Bunları söyleyen kişi üç gün sonra açlık sınırının altındaki bir ücreti uygun görmeyi ancak işveren ve hükümet ağzıyla savunabilmektedir. Ayrıca kendisini çok da sevinçlidir, çünkü karşı taraf 4+4 önermiş, Türk-İş’i olarak kendileri bunu bir puan artırmışlardır!

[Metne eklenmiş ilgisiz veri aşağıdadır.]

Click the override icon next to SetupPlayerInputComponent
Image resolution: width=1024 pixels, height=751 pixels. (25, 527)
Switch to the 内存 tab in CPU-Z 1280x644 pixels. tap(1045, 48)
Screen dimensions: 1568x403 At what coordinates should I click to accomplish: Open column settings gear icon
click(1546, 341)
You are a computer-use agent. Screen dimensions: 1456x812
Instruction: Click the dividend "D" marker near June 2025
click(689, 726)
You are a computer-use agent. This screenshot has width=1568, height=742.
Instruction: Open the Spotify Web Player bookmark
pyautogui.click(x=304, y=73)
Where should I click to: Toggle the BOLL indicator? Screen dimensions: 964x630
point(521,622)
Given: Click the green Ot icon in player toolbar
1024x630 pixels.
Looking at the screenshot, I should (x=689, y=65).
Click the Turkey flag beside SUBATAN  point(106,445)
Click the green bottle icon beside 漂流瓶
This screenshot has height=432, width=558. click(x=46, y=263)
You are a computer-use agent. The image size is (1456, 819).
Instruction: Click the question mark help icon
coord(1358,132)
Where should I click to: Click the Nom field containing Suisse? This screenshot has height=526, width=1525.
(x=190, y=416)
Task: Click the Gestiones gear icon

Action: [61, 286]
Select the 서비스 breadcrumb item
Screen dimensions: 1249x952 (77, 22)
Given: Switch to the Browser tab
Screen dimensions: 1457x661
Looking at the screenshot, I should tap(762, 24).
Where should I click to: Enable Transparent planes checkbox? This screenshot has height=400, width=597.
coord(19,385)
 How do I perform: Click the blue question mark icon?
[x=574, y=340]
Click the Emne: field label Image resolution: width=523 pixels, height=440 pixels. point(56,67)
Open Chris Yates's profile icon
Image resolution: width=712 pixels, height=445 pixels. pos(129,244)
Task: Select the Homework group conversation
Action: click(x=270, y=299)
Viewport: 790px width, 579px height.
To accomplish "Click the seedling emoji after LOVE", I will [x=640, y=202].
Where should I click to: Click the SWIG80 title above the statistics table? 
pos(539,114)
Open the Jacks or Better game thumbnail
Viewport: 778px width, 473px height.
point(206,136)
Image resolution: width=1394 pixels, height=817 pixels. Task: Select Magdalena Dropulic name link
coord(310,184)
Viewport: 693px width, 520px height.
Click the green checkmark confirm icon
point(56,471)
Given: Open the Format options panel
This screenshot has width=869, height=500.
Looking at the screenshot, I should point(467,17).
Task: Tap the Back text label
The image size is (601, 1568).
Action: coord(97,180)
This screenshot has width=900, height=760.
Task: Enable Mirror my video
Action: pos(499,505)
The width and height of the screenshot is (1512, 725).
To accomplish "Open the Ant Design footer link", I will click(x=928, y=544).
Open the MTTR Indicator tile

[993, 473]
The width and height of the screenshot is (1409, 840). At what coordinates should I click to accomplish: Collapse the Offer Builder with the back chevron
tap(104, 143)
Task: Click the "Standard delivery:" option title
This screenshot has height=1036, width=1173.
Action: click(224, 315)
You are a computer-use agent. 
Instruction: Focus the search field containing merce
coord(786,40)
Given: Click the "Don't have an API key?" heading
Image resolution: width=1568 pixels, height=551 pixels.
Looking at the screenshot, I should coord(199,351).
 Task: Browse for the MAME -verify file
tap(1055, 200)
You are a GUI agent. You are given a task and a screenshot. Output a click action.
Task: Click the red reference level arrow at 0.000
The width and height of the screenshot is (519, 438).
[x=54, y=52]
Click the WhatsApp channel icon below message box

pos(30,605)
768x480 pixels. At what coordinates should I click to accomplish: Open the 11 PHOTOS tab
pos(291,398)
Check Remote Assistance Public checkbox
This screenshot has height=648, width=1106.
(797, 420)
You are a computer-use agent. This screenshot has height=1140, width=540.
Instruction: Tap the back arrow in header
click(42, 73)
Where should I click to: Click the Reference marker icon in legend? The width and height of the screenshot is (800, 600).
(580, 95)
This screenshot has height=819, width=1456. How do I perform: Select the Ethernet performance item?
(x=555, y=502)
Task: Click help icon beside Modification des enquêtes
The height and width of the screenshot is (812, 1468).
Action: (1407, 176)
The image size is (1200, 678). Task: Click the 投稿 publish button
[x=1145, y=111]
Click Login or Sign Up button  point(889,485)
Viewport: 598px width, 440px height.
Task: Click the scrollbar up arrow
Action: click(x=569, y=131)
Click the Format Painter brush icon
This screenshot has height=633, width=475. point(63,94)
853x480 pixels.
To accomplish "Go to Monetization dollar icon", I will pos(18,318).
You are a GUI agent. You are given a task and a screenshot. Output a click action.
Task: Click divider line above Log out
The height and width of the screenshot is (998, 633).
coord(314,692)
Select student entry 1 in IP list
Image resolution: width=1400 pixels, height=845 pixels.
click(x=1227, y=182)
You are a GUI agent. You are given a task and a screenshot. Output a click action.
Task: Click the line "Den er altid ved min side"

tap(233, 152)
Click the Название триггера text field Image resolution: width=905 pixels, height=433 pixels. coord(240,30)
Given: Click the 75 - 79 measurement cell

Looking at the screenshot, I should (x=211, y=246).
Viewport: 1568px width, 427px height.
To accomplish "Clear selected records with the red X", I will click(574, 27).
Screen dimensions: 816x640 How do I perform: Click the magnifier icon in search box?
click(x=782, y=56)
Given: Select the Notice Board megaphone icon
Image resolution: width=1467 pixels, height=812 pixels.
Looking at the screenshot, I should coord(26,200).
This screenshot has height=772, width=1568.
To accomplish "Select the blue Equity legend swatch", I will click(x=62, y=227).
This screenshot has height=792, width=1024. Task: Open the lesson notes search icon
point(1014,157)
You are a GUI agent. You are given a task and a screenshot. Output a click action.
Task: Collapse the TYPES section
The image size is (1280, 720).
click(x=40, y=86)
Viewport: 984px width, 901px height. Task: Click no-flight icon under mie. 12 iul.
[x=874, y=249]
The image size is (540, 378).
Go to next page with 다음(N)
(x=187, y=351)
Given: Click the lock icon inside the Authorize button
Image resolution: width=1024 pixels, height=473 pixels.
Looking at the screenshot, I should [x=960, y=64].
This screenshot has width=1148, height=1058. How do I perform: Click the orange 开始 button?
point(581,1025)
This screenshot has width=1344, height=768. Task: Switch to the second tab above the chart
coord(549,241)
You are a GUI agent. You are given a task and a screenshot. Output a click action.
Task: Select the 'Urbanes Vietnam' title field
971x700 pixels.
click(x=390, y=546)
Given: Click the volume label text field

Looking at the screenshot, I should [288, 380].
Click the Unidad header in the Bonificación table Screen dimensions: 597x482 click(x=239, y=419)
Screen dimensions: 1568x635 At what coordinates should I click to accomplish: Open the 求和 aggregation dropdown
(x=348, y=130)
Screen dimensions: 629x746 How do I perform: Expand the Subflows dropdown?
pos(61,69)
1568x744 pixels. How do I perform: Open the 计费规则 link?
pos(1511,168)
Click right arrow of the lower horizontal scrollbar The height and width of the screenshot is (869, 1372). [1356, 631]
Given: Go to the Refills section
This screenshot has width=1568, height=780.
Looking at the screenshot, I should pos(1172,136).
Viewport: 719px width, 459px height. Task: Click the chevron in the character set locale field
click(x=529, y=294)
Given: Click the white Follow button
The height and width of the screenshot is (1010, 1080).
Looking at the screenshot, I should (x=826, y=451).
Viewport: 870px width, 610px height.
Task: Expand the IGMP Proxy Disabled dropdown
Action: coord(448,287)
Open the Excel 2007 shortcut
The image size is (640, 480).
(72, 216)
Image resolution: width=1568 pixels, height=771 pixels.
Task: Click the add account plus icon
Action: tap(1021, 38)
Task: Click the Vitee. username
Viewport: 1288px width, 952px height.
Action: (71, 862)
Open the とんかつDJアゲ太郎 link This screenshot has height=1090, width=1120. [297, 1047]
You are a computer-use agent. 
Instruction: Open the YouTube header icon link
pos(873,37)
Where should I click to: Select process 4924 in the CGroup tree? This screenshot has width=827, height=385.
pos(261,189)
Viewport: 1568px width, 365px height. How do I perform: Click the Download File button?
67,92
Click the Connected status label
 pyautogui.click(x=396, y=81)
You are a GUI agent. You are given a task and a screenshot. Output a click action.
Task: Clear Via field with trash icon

Karara bağlanan bu sonuç daha ilk toplantıda belli idi. Hükümet adına toplantıya giren sayın bakan, Hükümet programında yüzde 6 artış öngörüldüğünü, bunun biraz üzerine çıkabileceklerini zaten söylemişti. Tam da kendisinin söylediği gibi oldu. Türk-İş bir kez daha yapılan asgari ücret hesaplarında etkisiz eleman olarak kayıtlara geçmekle kaldı.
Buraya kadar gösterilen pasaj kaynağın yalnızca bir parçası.